Designing a Website to Be More Than Just Innovative, Cool, and Generally Awesome

Written by Luke

July 23, 2023

Well, it has been an enormous amount of time since we last completely redesigned our website. An unforgivable two and half months. So, in true /counter fashion I've spent this week feverishly drawing up designs and translating my abstract ideas into achievable technical jargon through William. Oh what joy.

Our goals for this update were more tangible beyond the usual "I want this to look cooler" mindset we've run with for the last three website versions. This time, our redesign was motivated by the need for our site to have a functioning sales pipeline that lead interested parties to get in touch with us rather than just have a casual browse around our portfolio.

What this means from a technical perspective is infusing our designs with links to other pages on our site that funnel the user to content they will be interested in as well as opportunities to get in touch with us. Our disparate pages needed to become an interconnected network of content all working to drive use of the site beyond a glance and provide us with contact info of potential clients.

William mocked up this concept of how we would interconnect these pages through in line elements and buttons. I utilized it as a roadmap to breakdown the goals of each page and design the layout to accommodate so many buttons and links to other pages.

The biggest takeaway this time has been how website design is really a balance between conventional iconography and eye-catching uniqueness. And, the biggest hurdle that lead me to that conclusion was figuring out the button to be used across the site. The button we landed on was somewhat unconventional, but minor changes and some testing with outside parties lead us to the current design.

On the landing page, I made sure the learn more button read as a button through a couple key changes. For one, I made the contact button in the navigation bar be the same button. My thinking is that its proximity to a standard, clickable navigation bar informs the user that this odd looking entity is also clickable. Dually, I changed course from text like "Who are we?" or "Who's we?" in favor of CTA phrases we are used to seeing like "Learn More" that naturally entice someone to click.

I utilized this same tactic on our personal profiles as the buttons for these are pushing the envelope a little bit more. They are no longer contrasting the background color and therefore lack a clear recognizable rectangle to click on. Thus, I used recognizable CTA phrases to catch the average user's eye. Additionally, this is where the arrowed end of the button comes in which gives the button direction. A forward momentum which says to the user that it might lead somewhere.

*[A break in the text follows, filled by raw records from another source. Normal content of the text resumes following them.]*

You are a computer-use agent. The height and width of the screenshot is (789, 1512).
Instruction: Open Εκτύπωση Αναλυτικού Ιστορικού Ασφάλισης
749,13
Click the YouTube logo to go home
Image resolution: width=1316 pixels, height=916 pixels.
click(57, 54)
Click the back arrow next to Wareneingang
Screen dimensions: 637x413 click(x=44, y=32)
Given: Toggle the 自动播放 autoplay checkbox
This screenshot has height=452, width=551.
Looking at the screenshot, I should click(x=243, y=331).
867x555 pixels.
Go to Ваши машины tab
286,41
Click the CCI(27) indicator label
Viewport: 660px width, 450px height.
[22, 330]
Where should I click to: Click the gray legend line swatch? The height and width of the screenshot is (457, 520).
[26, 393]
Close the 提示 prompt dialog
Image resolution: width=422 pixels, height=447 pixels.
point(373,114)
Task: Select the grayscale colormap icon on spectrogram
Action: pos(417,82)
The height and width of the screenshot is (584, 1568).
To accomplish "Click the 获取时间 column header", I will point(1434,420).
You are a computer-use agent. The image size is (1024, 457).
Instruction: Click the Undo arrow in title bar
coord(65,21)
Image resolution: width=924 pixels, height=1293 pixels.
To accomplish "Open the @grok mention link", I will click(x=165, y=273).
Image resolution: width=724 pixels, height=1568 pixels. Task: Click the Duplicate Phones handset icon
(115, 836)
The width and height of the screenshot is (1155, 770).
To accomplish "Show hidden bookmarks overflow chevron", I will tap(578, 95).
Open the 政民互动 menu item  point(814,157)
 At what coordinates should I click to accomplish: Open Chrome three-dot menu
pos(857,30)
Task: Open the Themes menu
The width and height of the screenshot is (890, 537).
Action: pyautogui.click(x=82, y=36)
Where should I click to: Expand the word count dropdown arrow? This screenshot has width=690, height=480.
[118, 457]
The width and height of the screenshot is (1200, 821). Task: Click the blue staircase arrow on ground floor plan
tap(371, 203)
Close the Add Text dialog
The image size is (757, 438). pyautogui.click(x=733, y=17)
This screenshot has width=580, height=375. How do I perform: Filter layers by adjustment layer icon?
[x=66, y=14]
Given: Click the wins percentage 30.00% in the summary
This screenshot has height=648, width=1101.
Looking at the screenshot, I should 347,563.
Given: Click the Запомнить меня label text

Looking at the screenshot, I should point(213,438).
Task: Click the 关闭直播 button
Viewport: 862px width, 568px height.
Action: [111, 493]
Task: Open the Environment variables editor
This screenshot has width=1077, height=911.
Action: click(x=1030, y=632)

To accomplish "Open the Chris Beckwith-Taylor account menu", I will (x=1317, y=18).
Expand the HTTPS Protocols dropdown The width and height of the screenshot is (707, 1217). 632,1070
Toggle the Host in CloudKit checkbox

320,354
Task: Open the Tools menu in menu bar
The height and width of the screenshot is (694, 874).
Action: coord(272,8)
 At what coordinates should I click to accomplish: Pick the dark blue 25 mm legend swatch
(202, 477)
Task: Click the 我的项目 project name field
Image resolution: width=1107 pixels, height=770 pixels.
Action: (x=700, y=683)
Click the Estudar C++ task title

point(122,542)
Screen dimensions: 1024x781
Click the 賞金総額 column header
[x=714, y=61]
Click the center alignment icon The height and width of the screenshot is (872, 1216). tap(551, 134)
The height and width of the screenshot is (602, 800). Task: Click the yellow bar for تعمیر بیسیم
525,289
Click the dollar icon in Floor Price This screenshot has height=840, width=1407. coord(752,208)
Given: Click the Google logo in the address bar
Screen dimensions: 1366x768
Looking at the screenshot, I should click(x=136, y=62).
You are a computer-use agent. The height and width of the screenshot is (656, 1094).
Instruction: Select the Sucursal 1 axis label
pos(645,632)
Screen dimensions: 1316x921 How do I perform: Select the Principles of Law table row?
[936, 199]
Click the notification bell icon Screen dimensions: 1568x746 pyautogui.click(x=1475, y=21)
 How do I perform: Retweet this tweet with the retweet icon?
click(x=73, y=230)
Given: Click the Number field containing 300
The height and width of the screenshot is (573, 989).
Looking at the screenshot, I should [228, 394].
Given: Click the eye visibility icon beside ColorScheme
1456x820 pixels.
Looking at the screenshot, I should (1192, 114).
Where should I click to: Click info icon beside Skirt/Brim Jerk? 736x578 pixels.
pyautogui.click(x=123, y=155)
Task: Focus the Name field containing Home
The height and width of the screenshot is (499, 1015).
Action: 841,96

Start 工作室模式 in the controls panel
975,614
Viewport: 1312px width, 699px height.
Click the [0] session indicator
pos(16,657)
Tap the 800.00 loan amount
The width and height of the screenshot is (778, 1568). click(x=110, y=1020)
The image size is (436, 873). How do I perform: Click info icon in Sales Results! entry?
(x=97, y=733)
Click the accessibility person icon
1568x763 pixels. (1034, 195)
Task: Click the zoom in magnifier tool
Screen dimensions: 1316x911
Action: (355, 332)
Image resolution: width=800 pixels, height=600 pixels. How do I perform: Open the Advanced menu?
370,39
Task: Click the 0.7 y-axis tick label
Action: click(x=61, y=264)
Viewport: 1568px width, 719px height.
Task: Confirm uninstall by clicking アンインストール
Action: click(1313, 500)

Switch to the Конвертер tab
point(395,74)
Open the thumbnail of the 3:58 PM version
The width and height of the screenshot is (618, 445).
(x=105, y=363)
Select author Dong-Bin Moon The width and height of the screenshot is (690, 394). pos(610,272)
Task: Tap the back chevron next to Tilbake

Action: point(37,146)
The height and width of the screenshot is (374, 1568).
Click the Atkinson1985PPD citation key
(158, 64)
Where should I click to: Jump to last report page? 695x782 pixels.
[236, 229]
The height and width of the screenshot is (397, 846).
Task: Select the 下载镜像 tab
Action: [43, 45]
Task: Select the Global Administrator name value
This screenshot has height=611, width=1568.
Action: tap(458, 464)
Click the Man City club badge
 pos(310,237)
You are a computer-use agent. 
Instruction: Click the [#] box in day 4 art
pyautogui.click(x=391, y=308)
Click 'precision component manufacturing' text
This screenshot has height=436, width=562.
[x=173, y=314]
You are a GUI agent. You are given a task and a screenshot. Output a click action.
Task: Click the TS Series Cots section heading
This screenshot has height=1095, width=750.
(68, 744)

Overall, our largest hurdle is still translating these design concepts to the technical execution. Our goal with this revision was for me to use figma and skip a lot of the tedious fiddling that plagues William with these projects. However, with this tight two week design + implementation crunch we have put on ourselves that never really came to fruition. Ultimately, our next step in designing for web will be me getting comfortable with figma. Until then, William will suffer.